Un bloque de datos
_ _ _ _

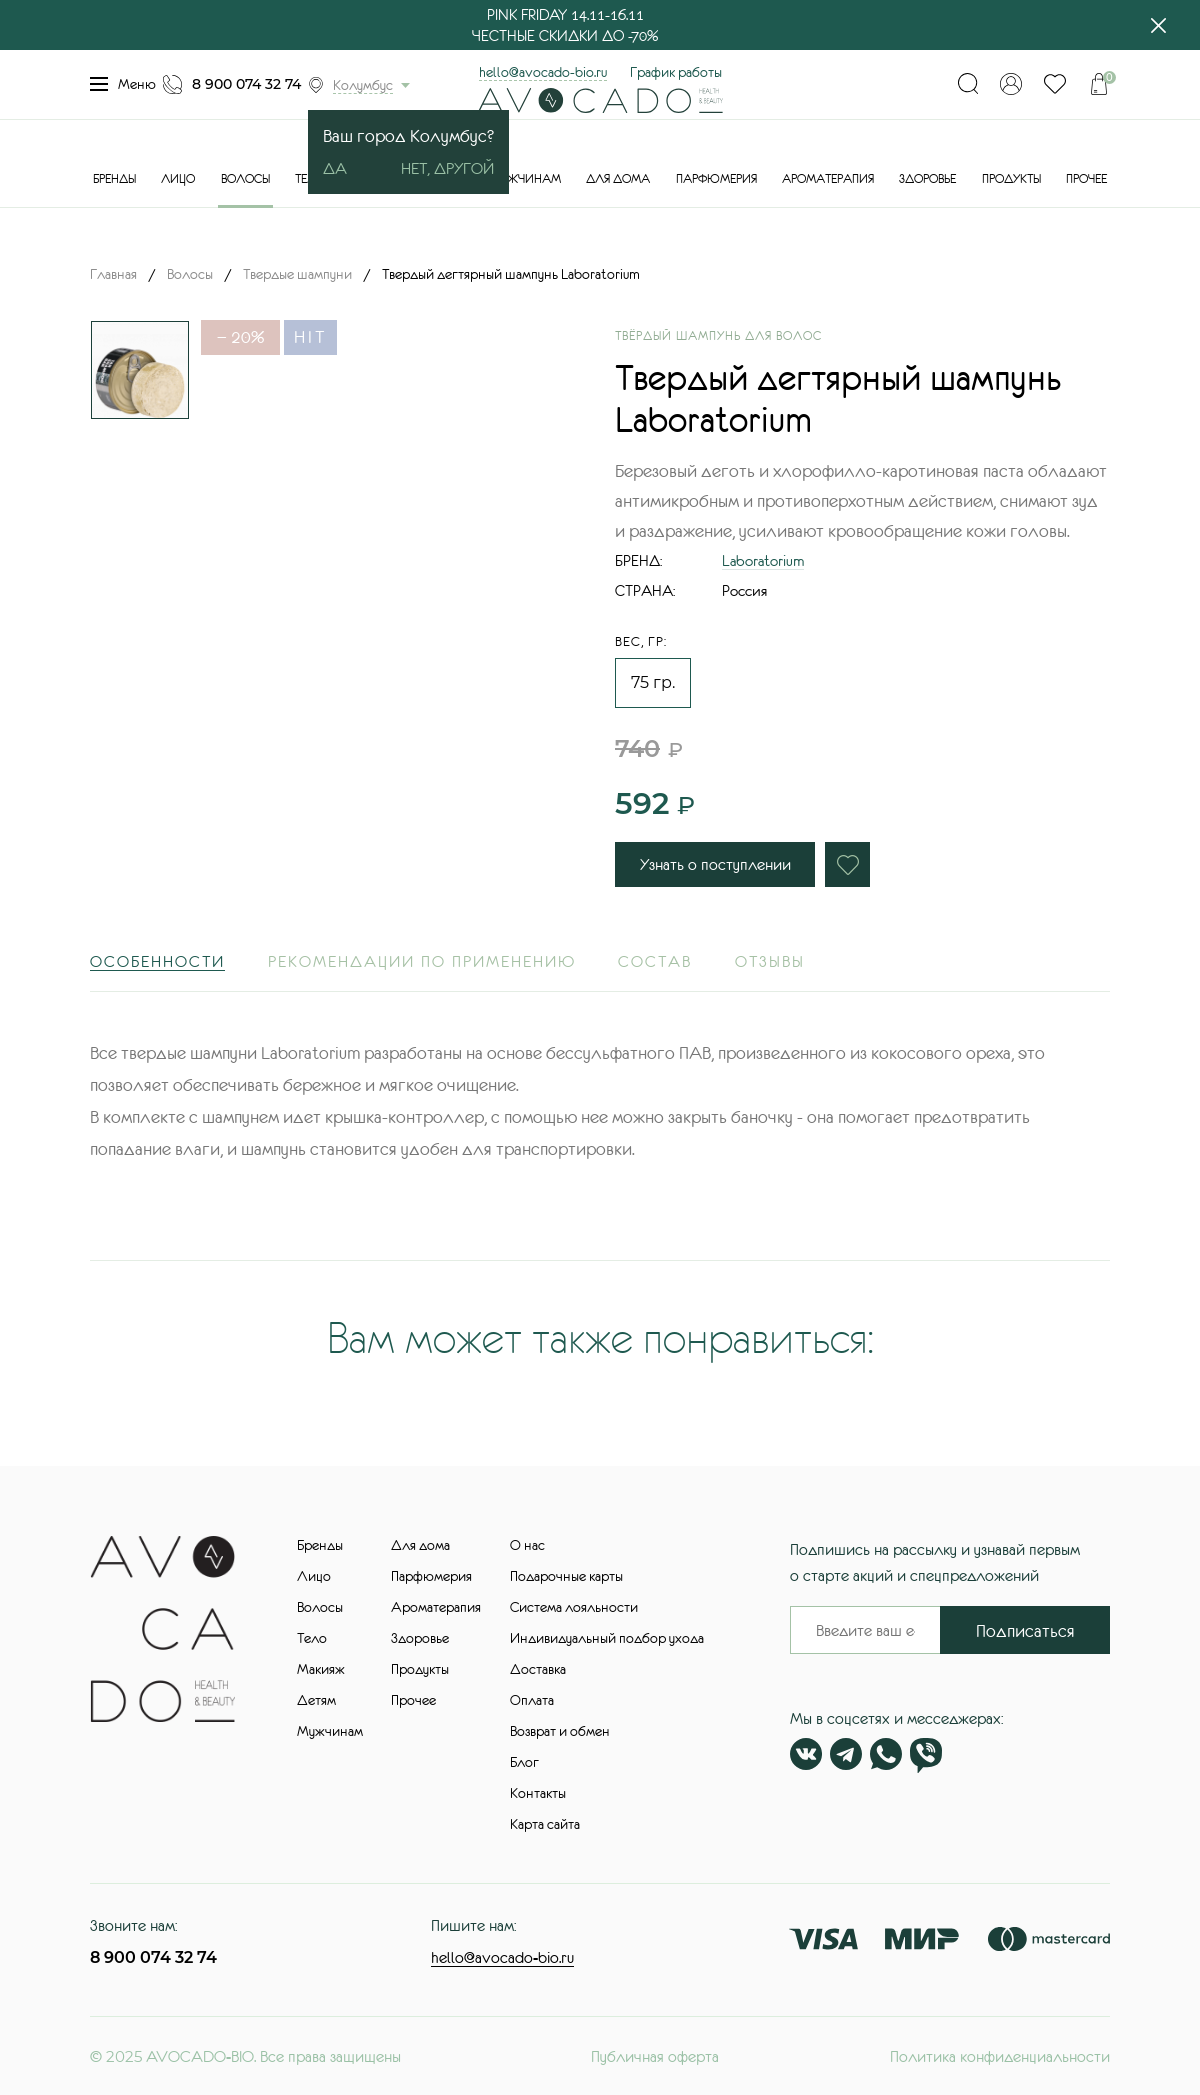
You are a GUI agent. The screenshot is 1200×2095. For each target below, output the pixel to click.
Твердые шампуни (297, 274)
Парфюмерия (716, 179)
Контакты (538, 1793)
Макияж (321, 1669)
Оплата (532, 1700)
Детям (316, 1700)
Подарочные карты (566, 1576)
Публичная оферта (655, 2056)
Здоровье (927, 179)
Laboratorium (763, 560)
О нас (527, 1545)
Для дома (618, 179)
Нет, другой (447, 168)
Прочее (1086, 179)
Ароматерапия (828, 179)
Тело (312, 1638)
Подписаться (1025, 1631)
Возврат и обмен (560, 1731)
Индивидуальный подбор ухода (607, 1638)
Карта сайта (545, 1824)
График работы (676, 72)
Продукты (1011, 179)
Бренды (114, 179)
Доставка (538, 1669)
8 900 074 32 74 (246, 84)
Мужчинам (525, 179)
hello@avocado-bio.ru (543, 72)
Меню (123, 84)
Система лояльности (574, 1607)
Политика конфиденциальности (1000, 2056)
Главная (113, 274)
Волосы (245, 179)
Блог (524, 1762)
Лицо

_ _ _ _

→ ENUNCIADO
Convierte en una tabla de Markdown el tramo de los registros que va desde la línea que contiene "Политика конфиденциальности (1000, 2056)" hasta el final, ambos extremos incluidos. Usa las columnas «N.º», con el número de fila, y «Línea del registro», y omite las líneas en blanco.

→ SOLUCIÓN DEL EJERCICIO
| N.º | Línea del registro |
|---|---|
| 1 | Политика конфиденциальности (1000, 2056) |
| 2 | Главная (113, 274) |
| 3 | Волосы (245, 179) |
| 4 | Блог (524, 1762) |
| 5 | Лицо |